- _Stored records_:
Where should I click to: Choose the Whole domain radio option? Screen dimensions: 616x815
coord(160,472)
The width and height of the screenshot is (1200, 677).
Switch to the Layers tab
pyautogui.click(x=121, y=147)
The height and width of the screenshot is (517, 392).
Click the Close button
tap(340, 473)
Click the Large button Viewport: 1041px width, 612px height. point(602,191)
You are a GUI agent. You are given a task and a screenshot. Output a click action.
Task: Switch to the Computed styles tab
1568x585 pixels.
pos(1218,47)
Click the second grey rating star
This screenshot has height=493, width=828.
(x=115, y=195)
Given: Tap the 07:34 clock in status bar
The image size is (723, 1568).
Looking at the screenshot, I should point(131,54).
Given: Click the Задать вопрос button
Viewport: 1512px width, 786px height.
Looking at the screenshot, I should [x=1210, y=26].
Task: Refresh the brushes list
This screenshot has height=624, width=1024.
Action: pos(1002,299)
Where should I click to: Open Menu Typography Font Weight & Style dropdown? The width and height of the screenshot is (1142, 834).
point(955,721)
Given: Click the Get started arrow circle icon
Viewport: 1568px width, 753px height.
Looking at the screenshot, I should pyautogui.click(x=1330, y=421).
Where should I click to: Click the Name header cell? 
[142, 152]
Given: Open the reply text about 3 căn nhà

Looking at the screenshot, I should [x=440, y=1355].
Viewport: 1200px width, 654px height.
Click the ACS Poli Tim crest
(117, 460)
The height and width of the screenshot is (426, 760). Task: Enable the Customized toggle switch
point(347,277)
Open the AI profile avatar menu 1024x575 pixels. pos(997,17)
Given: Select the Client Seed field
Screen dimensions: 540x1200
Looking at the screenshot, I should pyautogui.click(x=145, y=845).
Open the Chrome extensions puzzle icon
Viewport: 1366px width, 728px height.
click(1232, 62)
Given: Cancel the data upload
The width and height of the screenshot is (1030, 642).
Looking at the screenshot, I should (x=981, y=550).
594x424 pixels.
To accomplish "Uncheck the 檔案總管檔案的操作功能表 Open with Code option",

- _Set exercise_:
Swap "Viewport" for "Display area" everywhere in the entries above, and give all the entries back with nothing else changed.

- _Written reply_:
Where should I click to: Choose the Whole domain radio option? Screen dimensions: 616x815
coord(160,472)
The width and height of the screenshot is (1200, 677).
Switch to the Layers tab
pyautogui.click(x=121, y=147)
The height and width of the screenshot is (517, 392).
Click the Close button
tap(340, 473)
Click the Large button Display area: 1041px width, 612px height. point(602,191)
You are a GUI agent. You are given a task and a screenshot. Output a click action.
Task: Switch to the Computed styles tab
1568x585 pixels.
pos(1218,47)
Click the second grey rating star
This screenshot has height=493, width=828.
(x=115, y=195)
Given: Tap the 07:34 clock in status bar
The image size is (723, 1568).
Looking at the screenshot, I should point(131,54).
Given: Click the Задать вопрос button
Display area: 1512px width, 786px height.
Looking at the screenshot, I should [x=1210, y=26].
Task: Refresh the brushes list
This screenshot has height=624, width=1024.
Action: pos(1002,299)
Where should I click to: Open Menu Typography Font Weight & Style dropdown? The width and height of the screenshot is (1142, 834).
point(955,721)
Given: Click the Get started arrow circle icon
Display area: 1568px width, 753px height.
Looking at the screenshot, I should pyautogui.click(x=1330, y=421).
Where should I click to: Click the Name header cell? 
[142, 152]
Given: Open the reply text about 3 căn nhà

Looking at the screenshot, I should [x=440, y=1355].
Display area: 1200px width, 654px height.
Click the ACS Poli Tim crest
(117, 460)
The height and width of the screenshot is (426, 760). Task: Enable the Customized toggle switch
point(347,277)
Open the AI profile avatar menu 1024x575 pixels. pos(997,17)
Given: Select the Client Seed field
Screen dimensions: 540x1200
Looking at the screenshot, I should pyautogui.click(x=145, y=845).
Open the Chrome extensions puzzle icon
Display area: 1366px width, 728px height.
click(1232, 62)
Given: Cancel the data upload
The width and height of the screenshot is (1030, 642).
Looking at the screenshot, I should (x=981, y=550).
594x424 pixels.
To accomplish "Uncheck the 檔案總管檔案的操作功能表 Open with Code option",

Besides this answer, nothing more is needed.